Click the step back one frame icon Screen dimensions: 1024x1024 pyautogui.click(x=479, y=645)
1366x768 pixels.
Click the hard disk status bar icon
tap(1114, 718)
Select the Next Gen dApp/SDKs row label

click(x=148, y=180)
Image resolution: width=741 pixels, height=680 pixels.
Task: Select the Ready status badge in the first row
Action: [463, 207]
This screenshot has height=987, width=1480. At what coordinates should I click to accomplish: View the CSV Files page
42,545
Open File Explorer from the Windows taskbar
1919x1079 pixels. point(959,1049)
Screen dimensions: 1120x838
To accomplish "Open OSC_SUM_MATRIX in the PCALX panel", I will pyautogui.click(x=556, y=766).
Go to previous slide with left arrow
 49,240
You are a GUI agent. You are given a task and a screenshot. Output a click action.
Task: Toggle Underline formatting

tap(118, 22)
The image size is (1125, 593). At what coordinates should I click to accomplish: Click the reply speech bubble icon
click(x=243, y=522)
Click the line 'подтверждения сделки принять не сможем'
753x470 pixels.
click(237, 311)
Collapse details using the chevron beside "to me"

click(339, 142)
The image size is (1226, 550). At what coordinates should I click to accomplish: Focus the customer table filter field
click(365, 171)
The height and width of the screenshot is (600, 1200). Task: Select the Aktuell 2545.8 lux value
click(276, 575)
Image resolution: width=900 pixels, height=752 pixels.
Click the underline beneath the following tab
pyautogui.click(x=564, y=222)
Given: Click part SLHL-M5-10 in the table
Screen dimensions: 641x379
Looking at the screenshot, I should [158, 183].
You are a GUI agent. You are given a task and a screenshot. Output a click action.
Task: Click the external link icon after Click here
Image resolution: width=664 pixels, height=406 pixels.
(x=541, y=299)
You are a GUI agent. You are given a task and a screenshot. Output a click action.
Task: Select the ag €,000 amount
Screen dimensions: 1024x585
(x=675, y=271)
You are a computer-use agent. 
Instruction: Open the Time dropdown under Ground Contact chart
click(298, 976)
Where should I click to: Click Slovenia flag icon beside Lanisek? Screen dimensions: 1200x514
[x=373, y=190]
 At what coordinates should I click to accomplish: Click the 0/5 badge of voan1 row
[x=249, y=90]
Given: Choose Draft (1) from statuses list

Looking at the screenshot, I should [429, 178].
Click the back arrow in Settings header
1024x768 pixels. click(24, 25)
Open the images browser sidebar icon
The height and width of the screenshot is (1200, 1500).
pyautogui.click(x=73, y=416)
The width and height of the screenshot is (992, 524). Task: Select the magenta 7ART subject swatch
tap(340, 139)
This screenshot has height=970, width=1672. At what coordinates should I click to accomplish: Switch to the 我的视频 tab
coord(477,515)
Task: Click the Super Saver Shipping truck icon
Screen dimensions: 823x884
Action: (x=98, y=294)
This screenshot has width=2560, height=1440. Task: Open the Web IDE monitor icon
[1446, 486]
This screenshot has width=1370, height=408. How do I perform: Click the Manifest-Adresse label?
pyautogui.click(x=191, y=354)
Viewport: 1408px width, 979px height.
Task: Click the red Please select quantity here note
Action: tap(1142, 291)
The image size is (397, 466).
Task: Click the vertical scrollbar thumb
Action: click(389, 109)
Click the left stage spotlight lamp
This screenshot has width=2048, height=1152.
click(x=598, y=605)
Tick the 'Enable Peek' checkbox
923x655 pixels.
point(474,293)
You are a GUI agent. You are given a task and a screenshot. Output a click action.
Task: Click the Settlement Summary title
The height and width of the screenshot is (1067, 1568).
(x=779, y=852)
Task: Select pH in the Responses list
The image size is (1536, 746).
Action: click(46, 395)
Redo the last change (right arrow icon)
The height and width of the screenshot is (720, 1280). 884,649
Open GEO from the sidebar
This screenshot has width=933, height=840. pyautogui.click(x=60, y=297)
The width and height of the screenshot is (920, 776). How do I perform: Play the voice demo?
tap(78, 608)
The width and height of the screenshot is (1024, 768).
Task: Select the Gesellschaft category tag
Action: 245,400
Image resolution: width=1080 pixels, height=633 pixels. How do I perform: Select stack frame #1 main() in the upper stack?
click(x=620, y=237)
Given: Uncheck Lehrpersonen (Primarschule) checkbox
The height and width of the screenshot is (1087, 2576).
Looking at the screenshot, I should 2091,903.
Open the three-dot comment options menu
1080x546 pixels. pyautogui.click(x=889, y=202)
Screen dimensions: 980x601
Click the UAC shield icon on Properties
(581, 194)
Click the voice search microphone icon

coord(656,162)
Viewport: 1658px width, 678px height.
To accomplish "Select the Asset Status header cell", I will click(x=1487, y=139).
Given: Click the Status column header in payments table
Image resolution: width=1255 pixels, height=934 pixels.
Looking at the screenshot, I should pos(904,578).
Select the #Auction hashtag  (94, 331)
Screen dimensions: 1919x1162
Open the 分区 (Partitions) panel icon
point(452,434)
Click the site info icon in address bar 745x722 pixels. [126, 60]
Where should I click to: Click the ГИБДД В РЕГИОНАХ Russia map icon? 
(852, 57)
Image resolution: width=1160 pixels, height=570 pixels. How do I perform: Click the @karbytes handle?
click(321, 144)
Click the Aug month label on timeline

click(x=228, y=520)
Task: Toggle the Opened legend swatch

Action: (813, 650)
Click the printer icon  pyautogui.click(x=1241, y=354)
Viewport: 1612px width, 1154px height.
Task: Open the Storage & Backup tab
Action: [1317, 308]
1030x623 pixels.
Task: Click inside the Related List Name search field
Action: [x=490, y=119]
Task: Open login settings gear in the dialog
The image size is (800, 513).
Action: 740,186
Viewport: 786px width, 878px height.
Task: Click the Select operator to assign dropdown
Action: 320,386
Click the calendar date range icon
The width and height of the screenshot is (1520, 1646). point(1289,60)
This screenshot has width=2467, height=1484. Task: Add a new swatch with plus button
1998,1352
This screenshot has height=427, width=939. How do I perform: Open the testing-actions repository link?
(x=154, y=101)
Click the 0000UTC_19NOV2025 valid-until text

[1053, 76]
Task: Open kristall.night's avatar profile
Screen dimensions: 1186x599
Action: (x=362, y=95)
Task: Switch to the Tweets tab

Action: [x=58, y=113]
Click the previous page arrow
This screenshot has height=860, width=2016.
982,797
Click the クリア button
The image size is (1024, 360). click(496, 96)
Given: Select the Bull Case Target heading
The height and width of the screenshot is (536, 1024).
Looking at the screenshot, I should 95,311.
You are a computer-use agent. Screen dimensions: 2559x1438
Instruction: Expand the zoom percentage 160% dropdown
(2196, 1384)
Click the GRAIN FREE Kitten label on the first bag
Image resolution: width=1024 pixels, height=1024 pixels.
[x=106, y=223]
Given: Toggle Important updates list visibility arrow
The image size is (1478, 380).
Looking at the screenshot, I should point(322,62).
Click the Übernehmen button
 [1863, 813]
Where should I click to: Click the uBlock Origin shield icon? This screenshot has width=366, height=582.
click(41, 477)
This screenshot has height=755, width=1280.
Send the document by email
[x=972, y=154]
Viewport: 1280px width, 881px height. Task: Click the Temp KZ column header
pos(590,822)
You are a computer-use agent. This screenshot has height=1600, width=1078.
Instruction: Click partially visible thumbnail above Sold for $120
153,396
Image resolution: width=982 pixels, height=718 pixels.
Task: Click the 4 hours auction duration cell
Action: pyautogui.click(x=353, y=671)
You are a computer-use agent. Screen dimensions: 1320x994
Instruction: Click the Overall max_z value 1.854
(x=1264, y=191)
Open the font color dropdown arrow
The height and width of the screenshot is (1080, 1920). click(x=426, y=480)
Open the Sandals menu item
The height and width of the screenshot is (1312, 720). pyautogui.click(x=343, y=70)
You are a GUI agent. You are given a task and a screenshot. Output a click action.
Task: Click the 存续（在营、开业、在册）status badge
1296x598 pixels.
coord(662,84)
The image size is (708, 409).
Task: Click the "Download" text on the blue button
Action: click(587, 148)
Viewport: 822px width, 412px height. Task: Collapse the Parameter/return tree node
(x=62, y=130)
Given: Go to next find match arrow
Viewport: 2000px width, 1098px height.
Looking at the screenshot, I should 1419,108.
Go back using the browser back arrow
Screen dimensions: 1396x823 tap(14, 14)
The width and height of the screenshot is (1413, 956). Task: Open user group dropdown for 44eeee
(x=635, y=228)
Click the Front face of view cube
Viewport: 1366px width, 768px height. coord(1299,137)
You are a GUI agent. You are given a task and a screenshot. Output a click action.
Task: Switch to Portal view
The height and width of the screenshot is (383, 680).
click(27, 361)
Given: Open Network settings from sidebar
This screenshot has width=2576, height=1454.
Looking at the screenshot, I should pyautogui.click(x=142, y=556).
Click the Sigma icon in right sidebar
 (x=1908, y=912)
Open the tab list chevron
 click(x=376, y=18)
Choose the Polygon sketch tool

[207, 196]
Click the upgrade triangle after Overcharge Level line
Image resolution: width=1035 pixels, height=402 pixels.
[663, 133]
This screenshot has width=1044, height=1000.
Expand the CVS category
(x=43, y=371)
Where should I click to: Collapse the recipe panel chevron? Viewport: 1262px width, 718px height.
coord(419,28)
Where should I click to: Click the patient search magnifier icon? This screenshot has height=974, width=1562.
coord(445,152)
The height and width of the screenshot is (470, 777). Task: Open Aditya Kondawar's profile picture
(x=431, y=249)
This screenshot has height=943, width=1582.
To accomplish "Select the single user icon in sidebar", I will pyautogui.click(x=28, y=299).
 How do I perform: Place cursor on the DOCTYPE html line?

|---|

WORK INSTRUCTIONS:
Put the lines of the records between the one holding "Task: Select pH in the Responses list" and the one holding "click(x=620, y=237)", inclusive, into a numbered list, leaving out any blank lines.

WRITTEN REPLY:
1. Task: Select pH in the Responses list
2. The image size is (1536, 746).
3. Action: click(46, 395)
4. Redo the last change (right arrow icon)
5. The height and width of the screenshot is (720, 1280). 884,649
6. Open GEO from the sidebar
7. This screenshot has width=933, height=840. pyautogui.click(x=60, y=297)
8. The width and height of the screenshot is (920, 776). How do I perform: Play the voice demo?
9. tap(78, 608)
10. The width and height of the screenshot is (1024, 768).
11. Task: Select the Gesellschaft category tag
12. Action: 245,400
13. Image resolution: width=1080 pixels, height=633 pixels. How do I perform: Select stack frame #1 main() in the upper stack?
14. click(x=620, y=237)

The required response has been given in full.